Text segment |
◇ ◇ ◇ ◇ ◇ ◇ ◇
Accounting and Assessing for Going Concern
Think of your business as a car. For the most part, when you stay on top of maintenance, maybe spring for something like a new water pump/ERP every so often, it’s clear sailing. Until it’s not. Because there’s no shortage of ways your car – and company – can break down on the side of the road.
But that’s what your check engine light is for, right? To give you a heads-up on potentially serious issues you should immediately address? Well, that’s precisely what a going concern assessment is for investors and, as we’re about to explain, that particular dash light wields a mighty sword.
What Is Going Concern?
The going concern principle centers around the presumption your business will continue its operations and meet its financial obligations over the next 12 months. Obviously, this assurance is important to many people and parties, so taking management’s word that everything is hunky-dory simply isn’t good enough.
That’s why companies must perform regular going concern assessments and, under some circumstances, disclose such matters in their financial statements. Once again, the financial statements function as that check engine light, providing an early warning for investors and financial statement users when potential trouble is ahead.
Interestingly, US GAAP (generally accepted accounting principles) doesn’t actually define the going concern concept. Instead, it only speaks to the presumed continuation of a company in its financial statements, except if liquidation is imminent. In which case, management would apply the liquidation basis of accounting.
Further, since US GAAP doesn’t directly address the topic, a going concern assessment doesn’t affect an entity’s financial accounting, regardless of the assessment results. Thus, a company will continue to account for its financial statements under the going concern basis of accounting unless, as you guessed, it meets the criteria for liquidation.
Going Concern: The Accounting Topic Du Jour
Nothing in our description of a going concern explains why it’s been such a hot topic recently. After all, since the FASB first introduced it in ASU 2014-15 – later codified into ASC 205 in 2017 – nothing has really changed about going concern.
The difference, of course, is the seemingly endless series of challenges companies have faced recently. Between COVID, economic turmoil, PPP loans, remote working, and everything else 2020 threw at businesses, many continue to struggle just keeping the doors open.
Therefore, the recent prevalence of going concern accounting and reporting doesn’t stem from any change to the accounting standard. Instead, it’s primarily a result of the economic environment around the coronavirus pandemic, lasting negative trends, and doubt over a company’s ability to survive.
◇ ◇ ◇ ◇ ◇ ◇ ◇
Source information |
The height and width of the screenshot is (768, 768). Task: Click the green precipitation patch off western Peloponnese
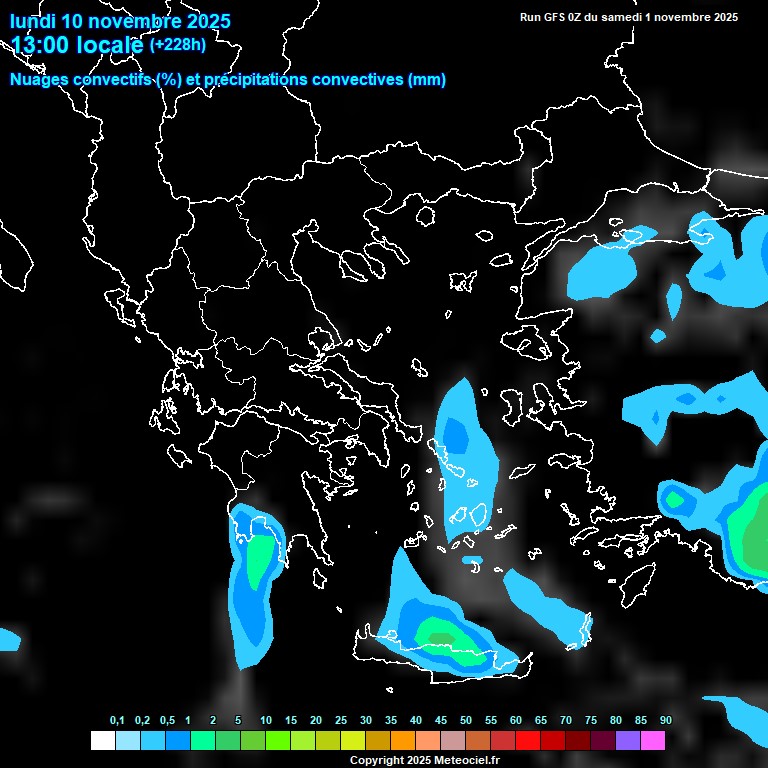(260, 562)
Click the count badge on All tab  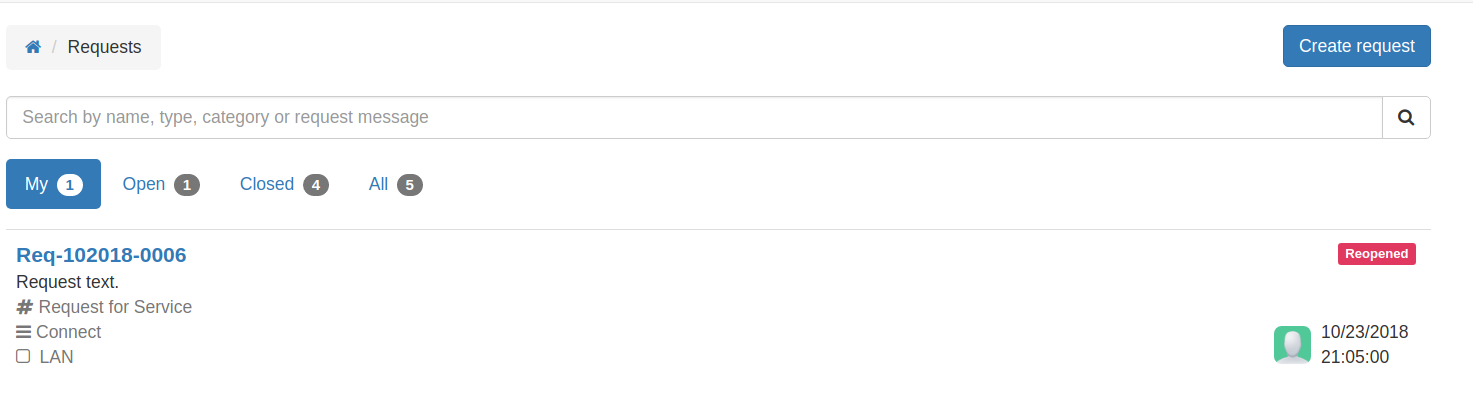click(x=410, y=185)
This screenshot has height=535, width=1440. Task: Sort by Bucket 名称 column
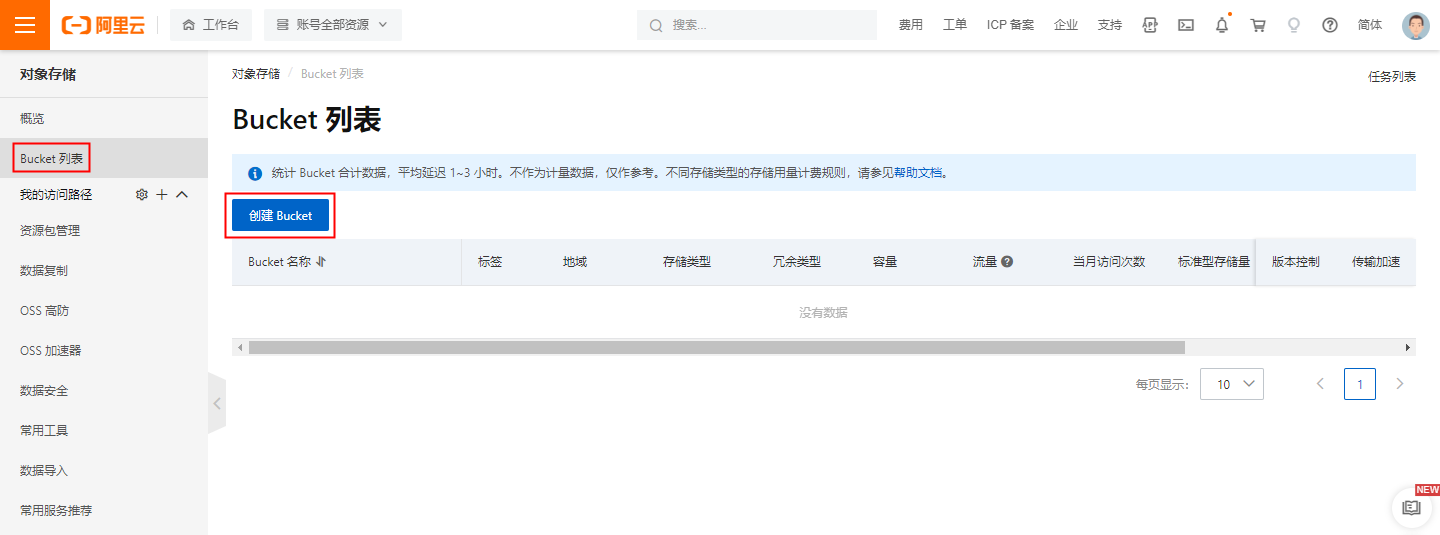[321, 262]
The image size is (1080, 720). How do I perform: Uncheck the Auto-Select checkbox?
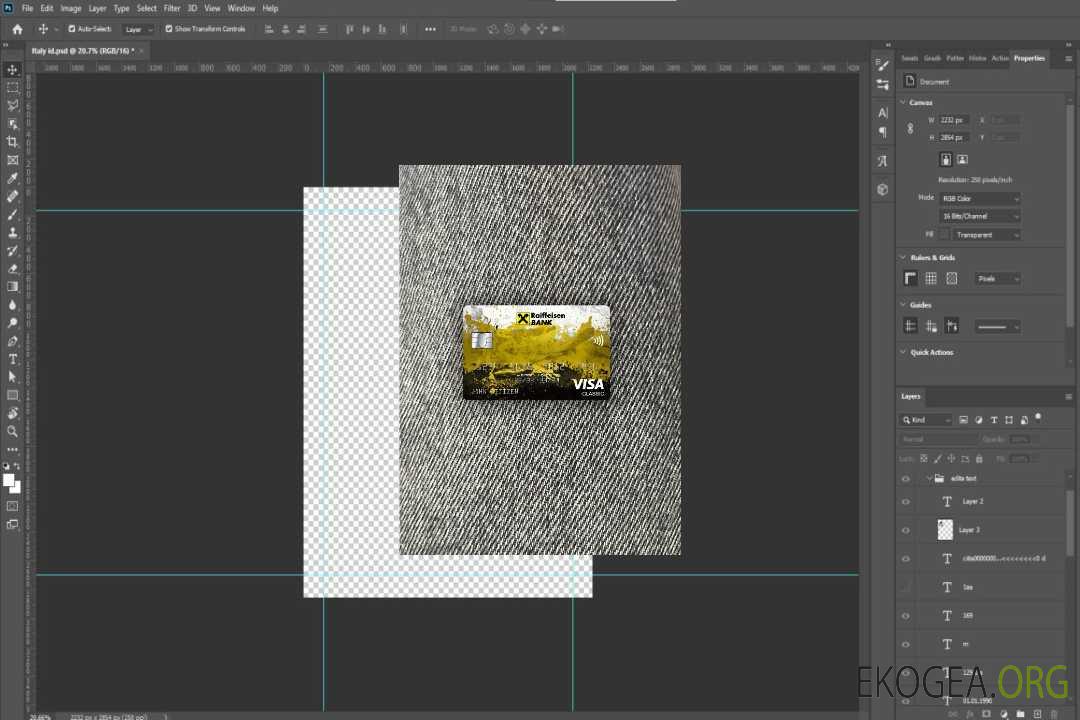coord(72,29)
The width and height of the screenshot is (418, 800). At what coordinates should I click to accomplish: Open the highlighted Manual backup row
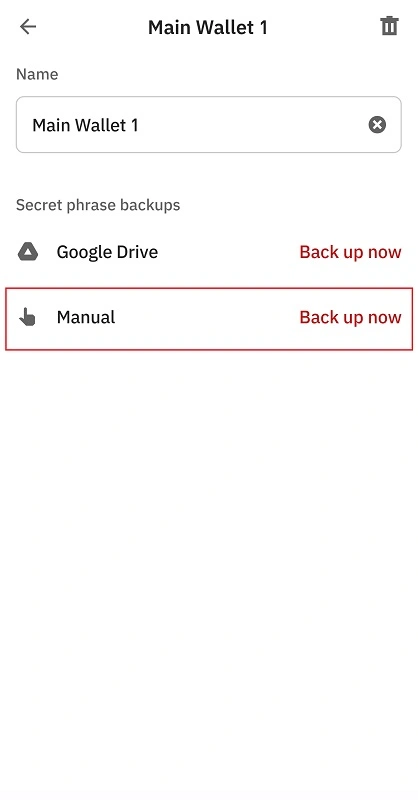[209, 318]
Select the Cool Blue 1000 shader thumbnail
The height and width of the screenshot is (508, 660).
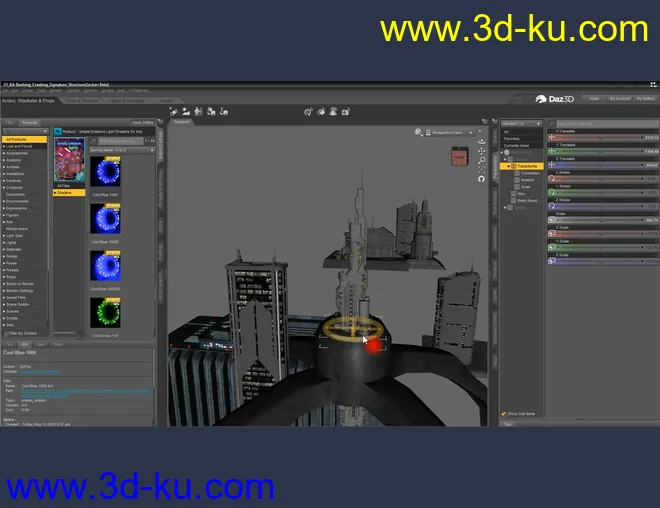coord(105,171)
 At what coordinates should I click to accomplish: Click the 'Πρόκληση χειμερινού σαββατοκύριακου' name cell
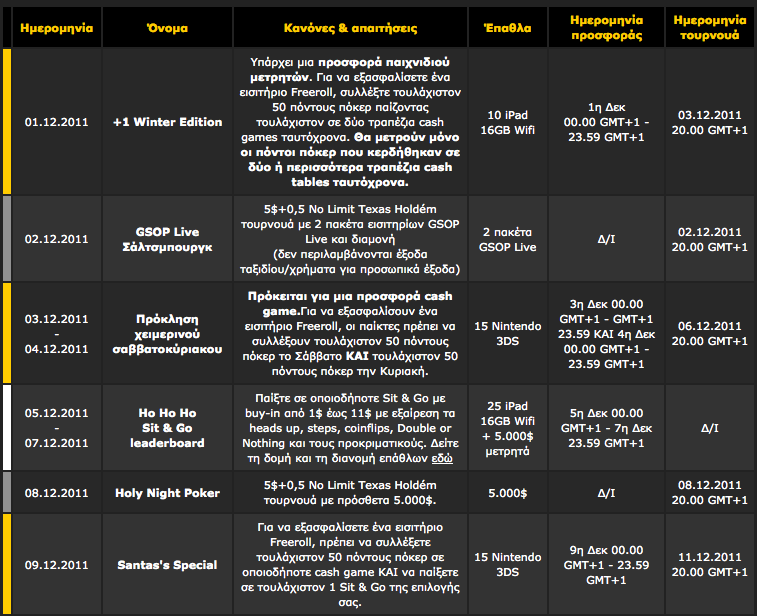[x=167, y=333]
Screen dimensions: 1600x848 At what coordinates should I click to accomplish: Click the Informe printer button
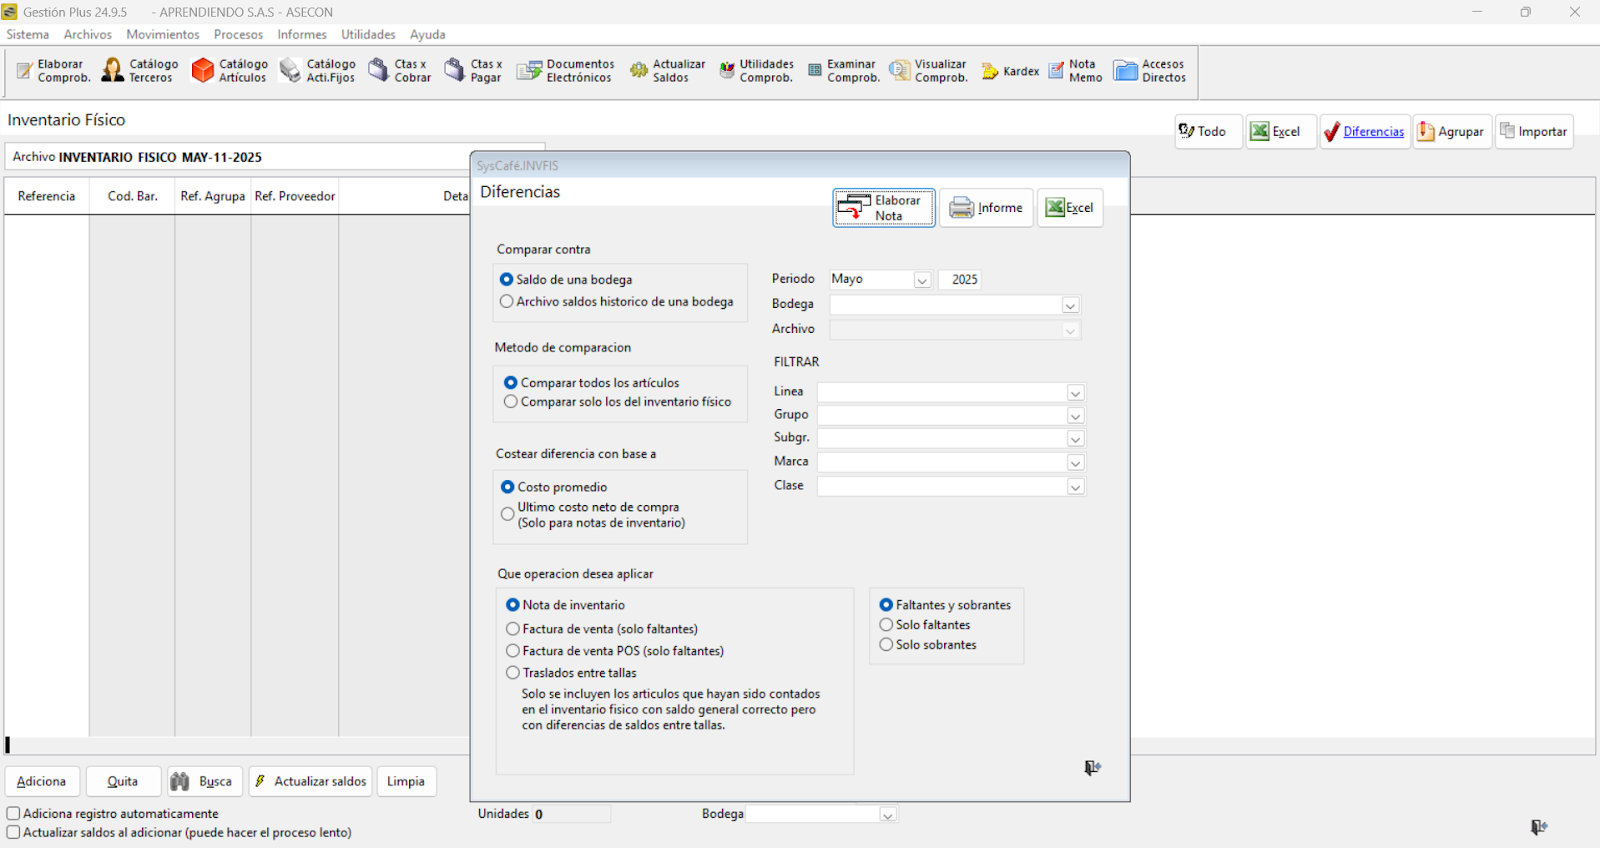986,208
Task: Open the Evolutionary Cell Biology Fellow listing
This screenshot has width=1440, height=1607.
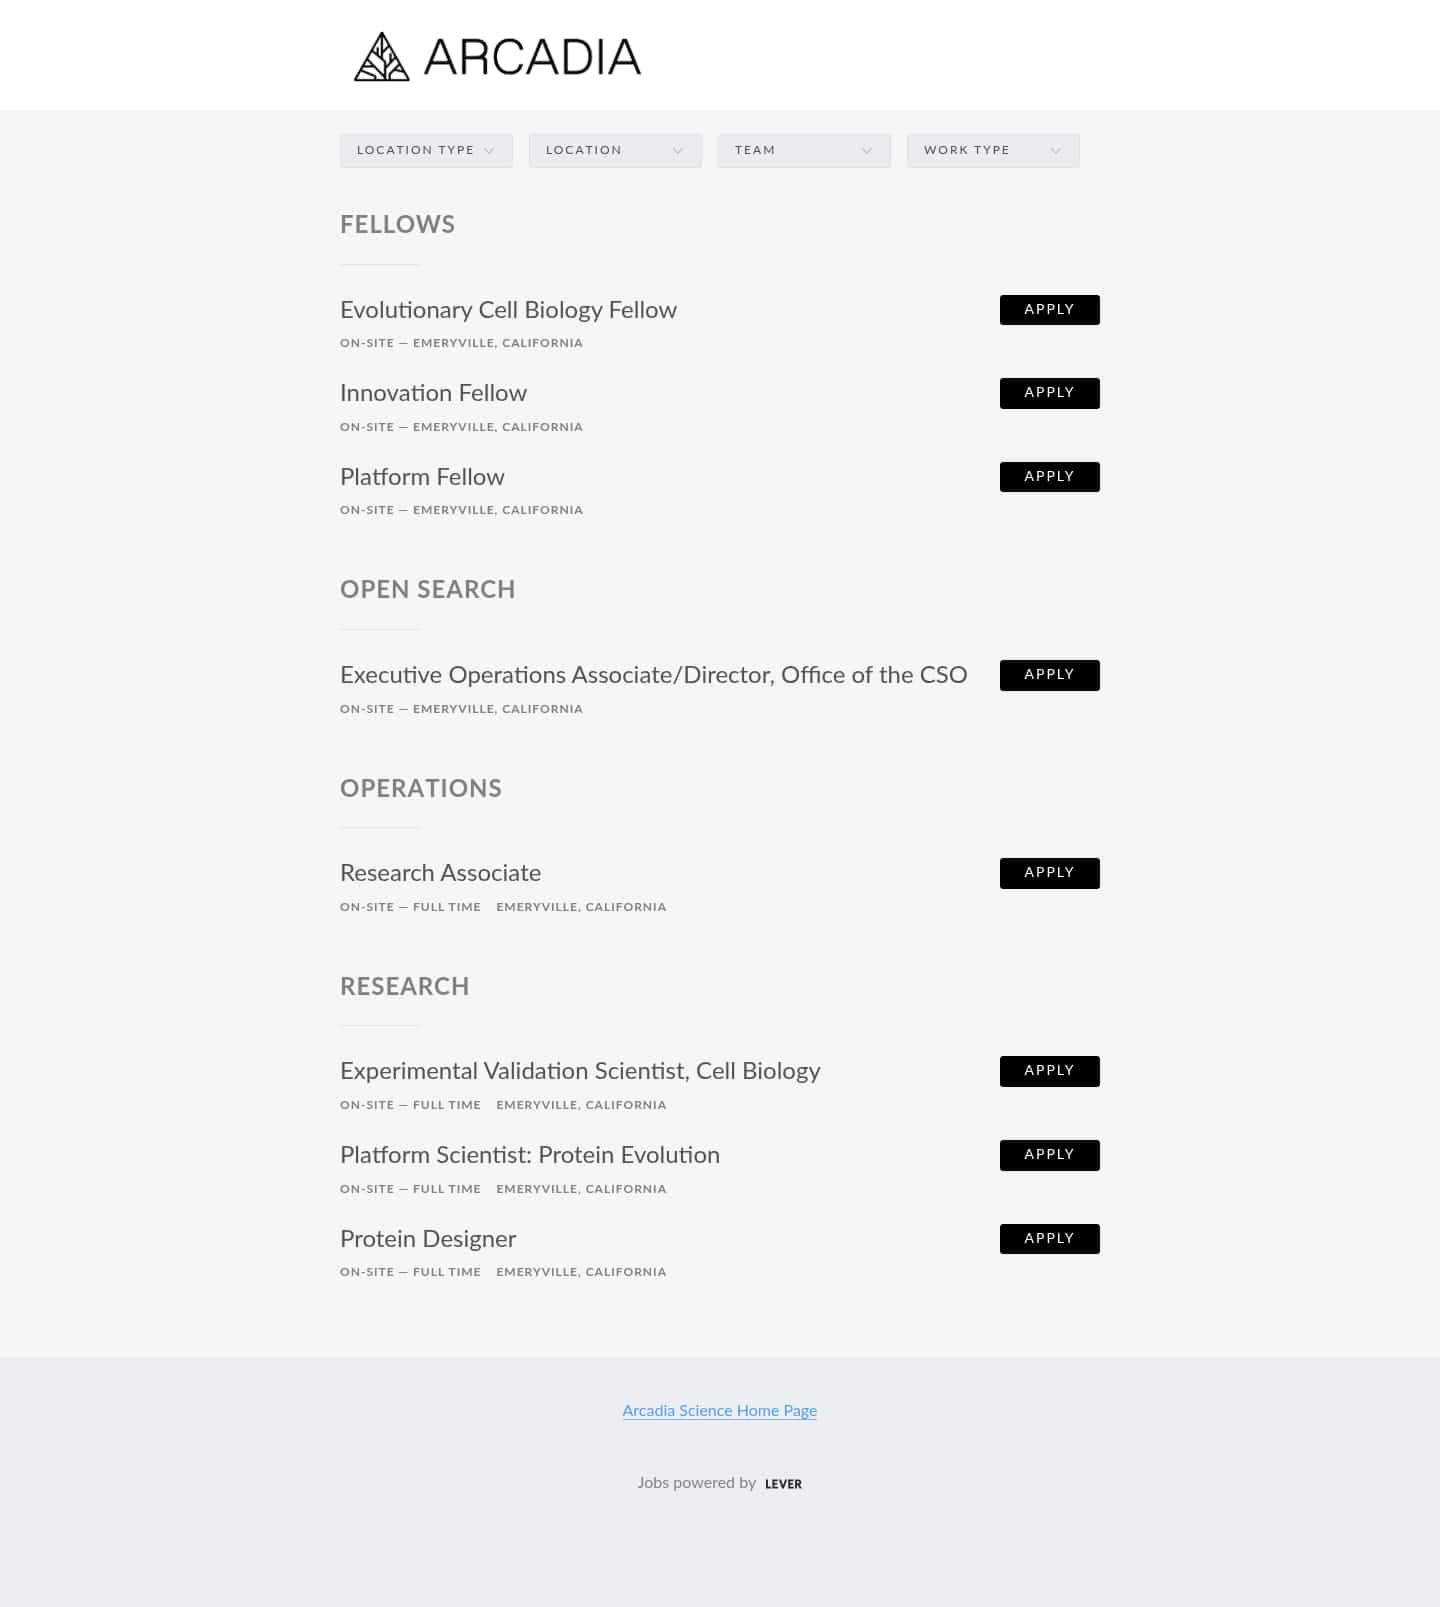Action: pyautogui.click(x=508, y=310)
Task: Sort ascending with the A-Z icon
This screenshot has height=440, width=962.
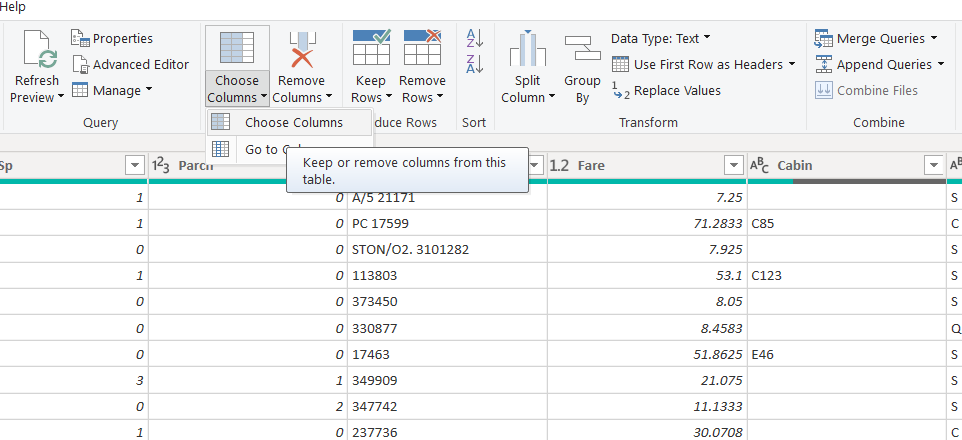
◇ ◇ ◇ ◇ ◇ ◇ ◇
Set of tasks |
**1)** Determine whether each statement below agrees with the going concern text, answering yes or no and quoting the words of the text that decide it.
(a) Under US GAAP, the results of a going concern assessment change how an entity conducts its financial accounting.
(b) The going concern principle concerns the presumption that a business will continue operating and meet its financial obligations over the next 12 months.
(c) The recent prevalence of going concern accounting and reporting results from a change to the accounting standard.
**2)** Reproduce the portion of the going concern text from "Going Concern: The" up to and including "the doors open.".

Problem solutions |
**1)**
(a) No: "a going concern assessment doesn’t affect an entity’s financial accounting, regardless of the assessment results"
(b) Yes: "The going concern principle centers around the presumption your business will continue its operations and meet its financial obligations over the next 12 months"
(c) No: "the recent prevalence of going concern accounting and reporting doesn’t stem from any change to the accounting standard"

**2)**
Going Concern: The Accounting Topic Du Jour
Nothing in our description of a going concern explains why it’s been such a hot topic recently. After all, since the FASB first introduced it in ASU 2014-15 – later codified into ASC 205 in 2017 – nothing has really changed about going concern.
The difference, of course, is the seemingly endless series of challenges companies have faced recently. Between COVID, economic turmoil, PPP loans, remote working, and everything else 2020 threw at businesses, many continue to struggle just keeping the doors open.